» **Problem description**
Pull out every line from the listing that has the word "click".

» **Excerpted data**
****************
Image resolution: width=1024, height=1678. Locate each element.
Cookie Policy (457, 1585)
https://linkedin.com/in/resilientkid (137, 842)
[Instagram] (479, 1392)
****************
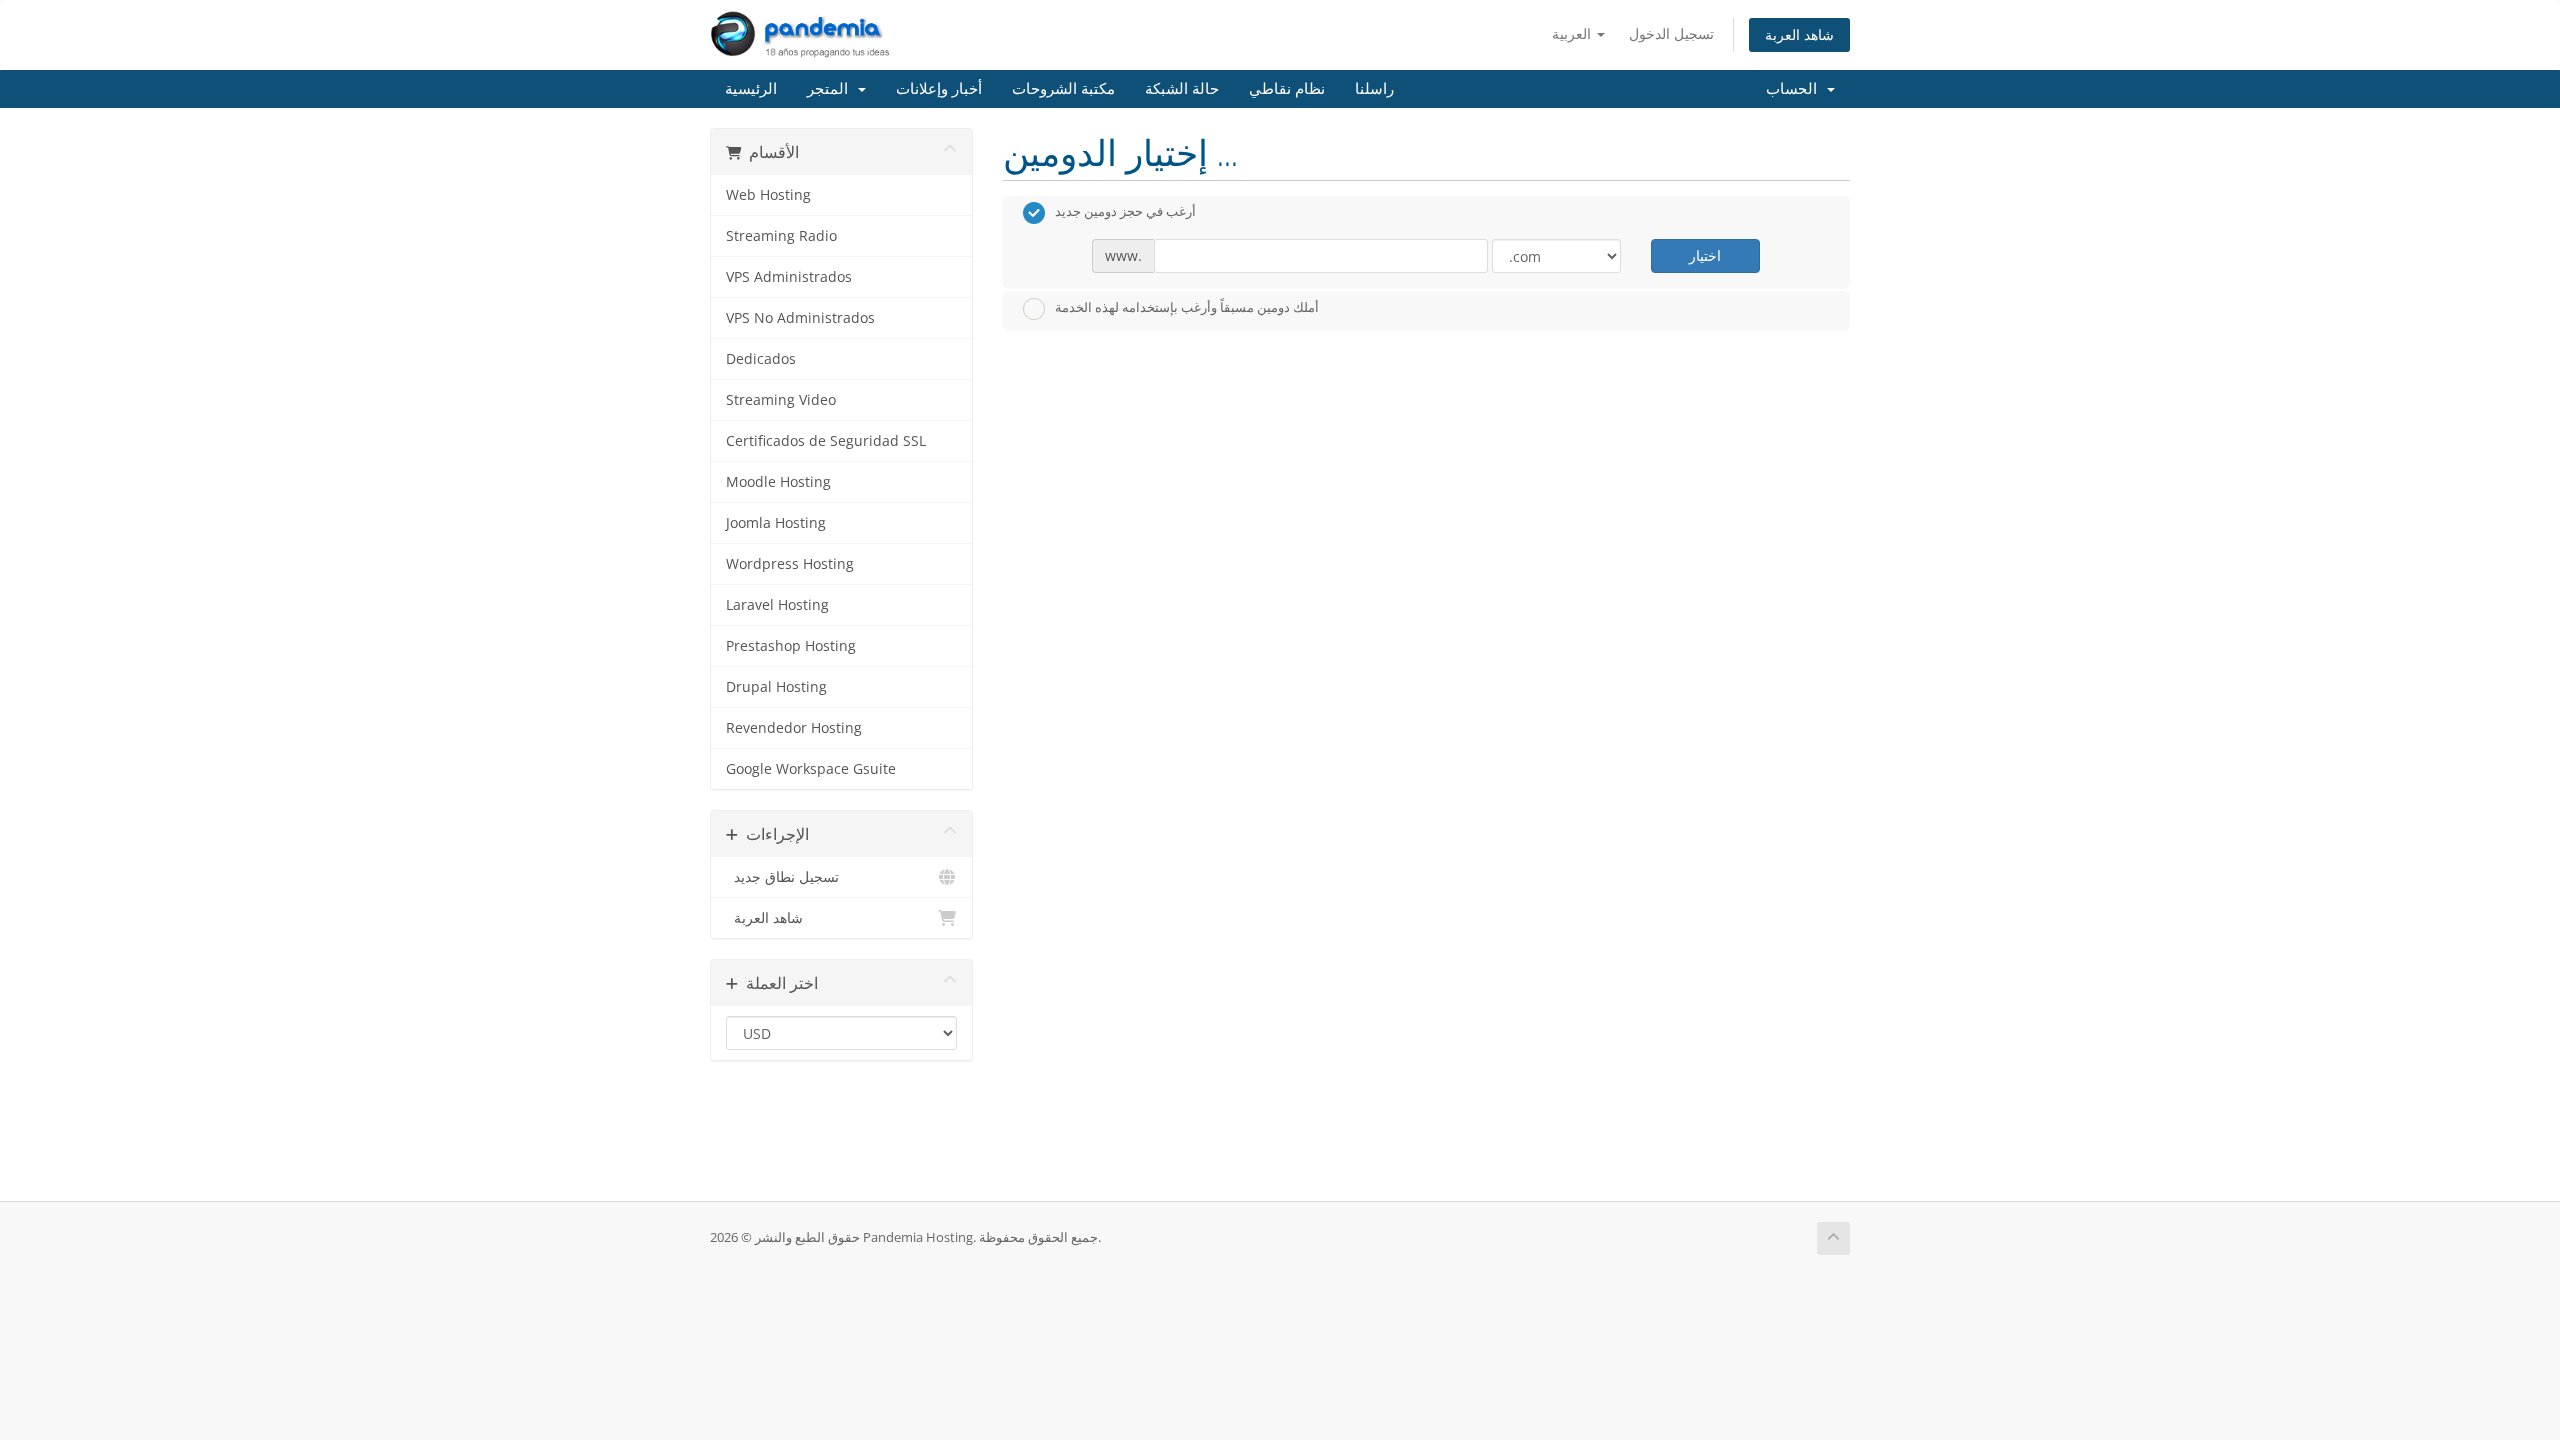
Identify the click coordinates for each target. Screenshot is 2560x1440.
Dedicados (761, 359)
****************
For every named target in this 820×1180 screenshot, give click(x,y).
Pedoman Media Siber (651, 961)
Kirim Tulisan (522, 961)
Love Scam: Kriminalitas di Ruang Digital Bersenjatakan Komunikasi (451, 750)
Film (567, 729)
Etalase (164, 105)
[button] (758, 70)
****************
» **Answer area**
Identify the click coordinates for each target. Screenshot is 2560x1440.
For every named target in this 820×1180 screenshot, give click(x,y).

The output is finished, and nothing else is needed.